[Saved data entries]

[Start of Attachment]

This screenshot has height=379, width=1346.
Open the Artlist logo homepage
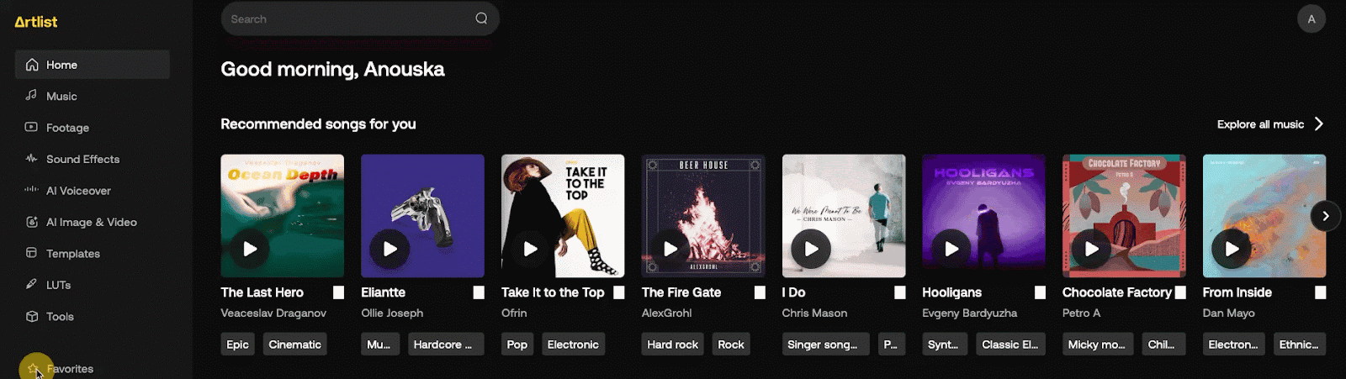pyautogui.click(x=36, y=22)
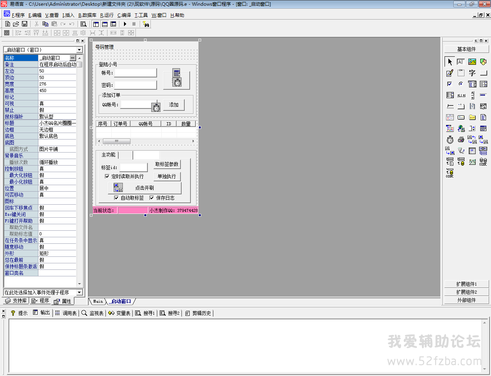
Task: Click the Run (play) toolbar icon
Action: (125, 24)
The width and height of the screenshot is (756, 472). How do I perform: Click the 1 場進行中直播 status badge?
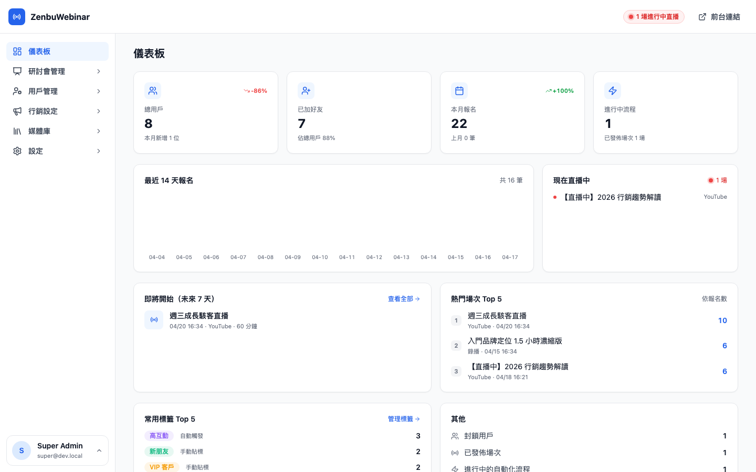point(654,17)
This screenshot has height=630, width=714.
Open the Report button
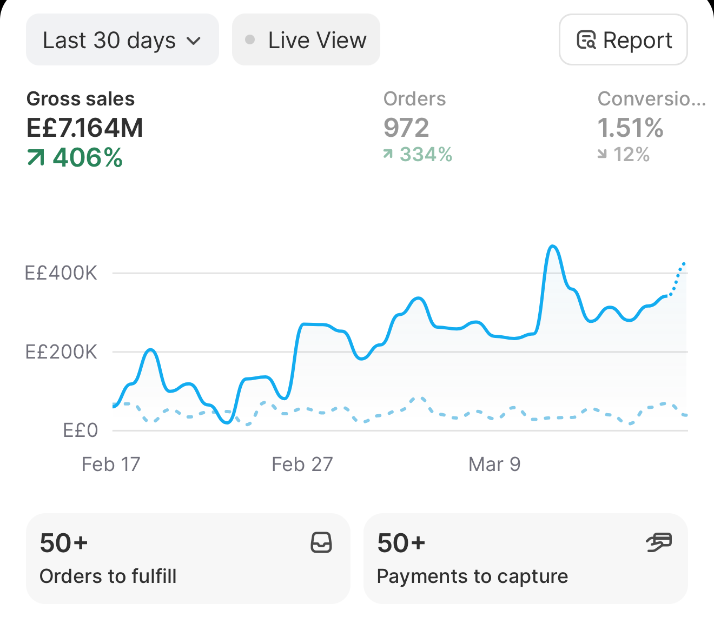623,40
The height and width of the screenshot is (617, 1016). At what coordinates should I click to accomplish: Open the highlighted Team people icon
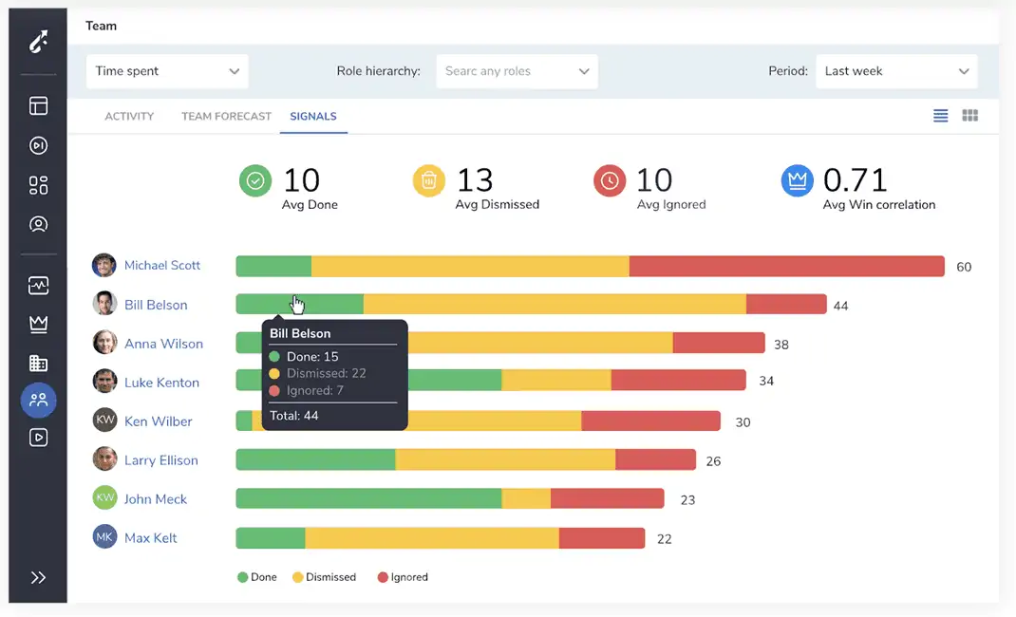38,401
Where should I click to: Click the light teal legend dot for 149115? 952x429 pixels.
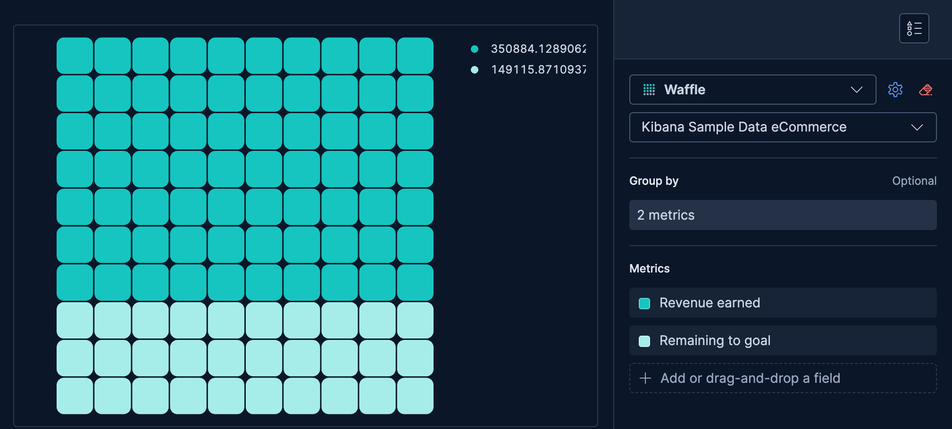[475, 70]
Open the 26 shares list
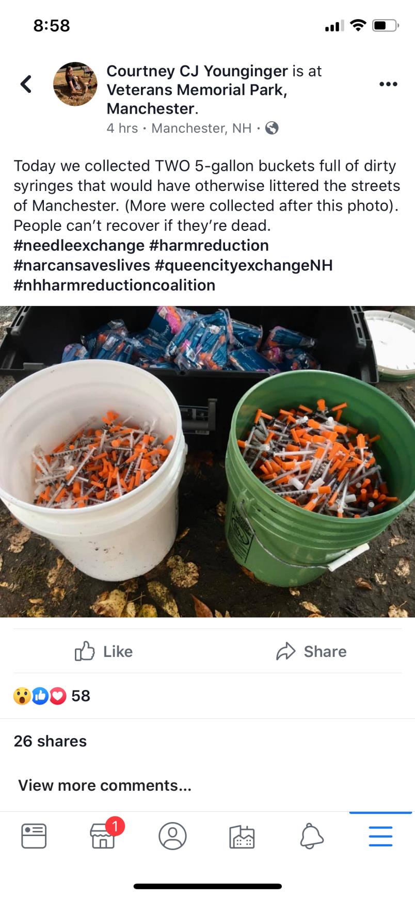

[End of Attachment]

**ASSIGNMENT:** Write out the entries above verbatim, without pictures.

**FINAL ANSWER:**
This screenshot has height=379, width=1346.
Open the Artlist logo homepage
pyautogui.click(x=36, y=22)
Task: Click the Run (play) toolbar icon
Action: (125, 24)
The width and height of the screenshot is (756, 472). How do I perform: Click the 1 場進行中直播 status badge?
point(654,17)
This screenshot has height=630, width=714.
Open the Report button
623,40
The height and width of the screenshot is (617, 1016). At what coordinates should I click to accomplish: Open the highlighted Team people icon
38,401
Where should I click to: Click the light teal legend dot for 149115? 952x429 pixels.
[475, 70]
Open the 26 shares list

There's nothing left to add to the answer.